Supplied passage:
Six Good Digital Storytelling Tools In One Place

Six Good Digital Storytelling Tools In One Place

Timeline JS

The same people who created Timeline JS, Knight Lab at Northwestern University, offer five other tools for creating and publishing digital stories.

Juxtapose JS from Knight Lab is a free tool for making and hosting side-by-side comparisons of images. The tool was designed to help people see before and after views of a location, a building, a person, or anything else that changes appearance over time. Juxtapose JS will let you put the images into a slider frame that you can embed into a webpage where viewers can use the slider to reveal more or less of one of the images.

Storyline JS is one of the newer Knight Lab offerings. This beta product is designed to help students tell stories with data. The basic purpose of Storyline JS is to help students can create interactive line graphs. Students add annotations to the data points their line graphs. Those annotations are used to tell the story of the data represented in the graph.

Scene VR is another beta product from Knight Lab. The purpose of Scene VR is to enable users to stitch together panoramic images and VR images to create an immersive photo story. Stories published through Scene VR can be embedded into websites and viewed on desktop computers as well as on tablets and mobile phones.

If you want to embed audio into a written story, Soundcite JS is the tool for you. Soundcite JS lets you add audio clips to a written story. When Soundcite JS is properly used, a play button appears where you specify in the text. For example, if I wrote a story that included a scene in which a dog barks, I could have “the dog barks at the stranger” be highlighted with a play button that when clicked plays the sound of a dog barking.

Activity:
In the storytelling tools text, which tool lets users stitch together panoramic and VR images to create an immersive photo story?

Data to examine:
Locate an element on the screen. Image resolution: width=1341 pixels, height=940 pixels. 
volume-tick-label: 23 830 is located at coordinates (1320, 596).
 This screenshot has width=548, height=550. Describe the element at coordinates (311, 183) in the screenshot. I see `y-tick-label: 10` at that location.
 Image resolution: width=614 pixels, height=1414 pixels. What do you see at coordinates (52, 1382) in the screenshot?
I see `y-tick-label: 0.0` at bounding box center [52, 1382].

Response to this exercise:
Scene VR, a beta product from Knight Lab.